Título: Araguaia: Exército dispensa ajuda de moradores
Autor: Franco, Bernardo Mello
Fonte: O Globo, 12/07/2009, O País, p. 13

Alguns mateiros sabem onde os guerrilheiros foram enterrados", diz uma das testemunhas da guerrilha na região

SÃO DOMINGOS DO ARAGUAIA (PA). Ao escalar a equipe que procura novas ossadas de mortos da Guerrilha do Araguaia, o governo deixou de fora as únicas pessoas que juntam o conhecimento da região à memória viva do conflito. São camponeses que ajudaram a esconder militantes do PCdoB na selva, sofreram o terror da repressão e permaneceram na área após a vitória da ditadura. Ignorados pelo Ministério da Defesa, eles criticam a decisão de limitar o grupo de busca a militares e "forasteiros" civis.

A queixa é unânime entre os moradores mais antigos de São Domingos do Araguaia (PA), um dos epicentros da guerrilha. Eles duvidam que o governo consiga descobrir o paradeiro dos corpos sem a ajuda de lavradores que apoiaram os comunistas e mateiros (desbravadores da floresta) que atuaram dos dois lados do confronto.

- Como é que eles vão escavar sem saber onde estão pisando? Sem ouvir as pessoas daqui, não vão encontrar nada. Vai ser um dinheiro perdido - aposta Pedro Nascimento, de 70 anos.

Adolescente na época da guerrilha, Luiza Silva diz acreditar que o desmatamento nas últimas três décadas reduz ainda mais a chance de sucesso das buscas.

- Alguns mateiros sabem onde os guerrilheiros foram enterrados. Mas vai ser difícil encontrar, porque muita gente sumiu e os lugares também mudaram.

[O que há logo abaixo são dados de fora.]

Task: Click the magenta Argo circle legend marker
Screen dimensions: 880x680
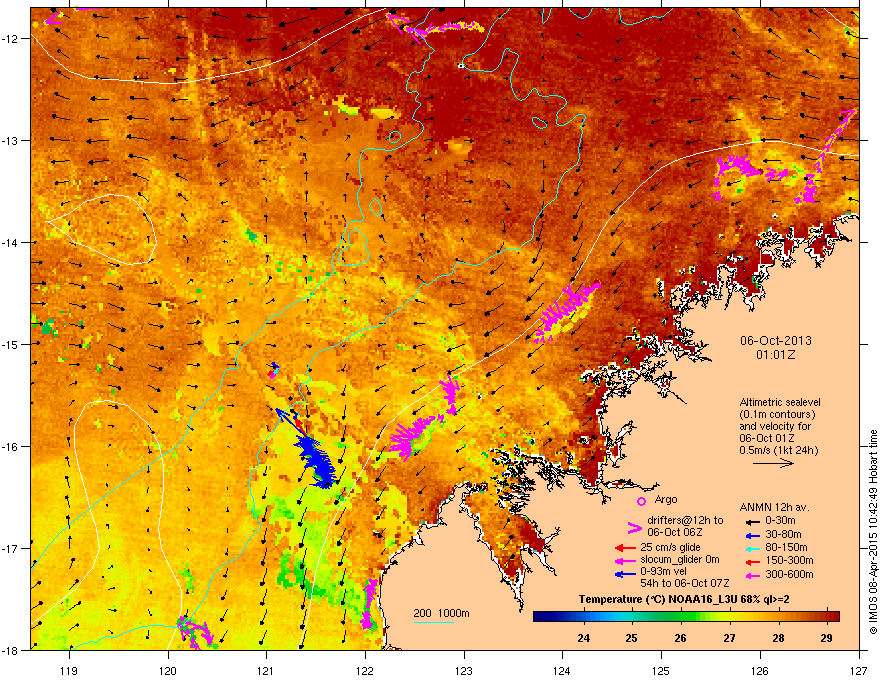Action: click(641, 501)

Derrubaram muita mata para plantar capim e encher de gado - diz ela, que é filha de Manuel Leal Lima, o Vanu, testemunha da execução de três militantes presos.

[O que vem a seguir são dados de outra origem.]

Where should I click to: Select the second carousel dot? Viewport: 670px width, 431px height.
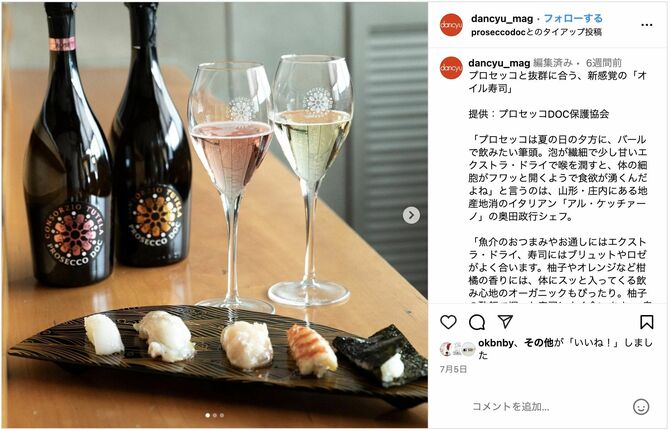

A entrega do comando das buscas ao Exército também inspira desconfiança entre os moradores. Odílio Moraes, de 69 anos, não chegou a ser preso, mas foi chamado de terrorista pelos militares após ser arrancado de casa a socos e pontapés. Ele conta que um dos agressores foi o major Sebastião Rodrigues de Moura, o Curió.

- Tenho raiva do Exército. Eles chegaram batendo, invadindo as casas, nem perguntavam o nome dos moradores. Eu nem sabia o que era terrorista - diz Odílio, cuja pequena lavoura foi incendiada pelos militares. - Depois, trabalhei alugado numa fazenda para dar de comer à minha família.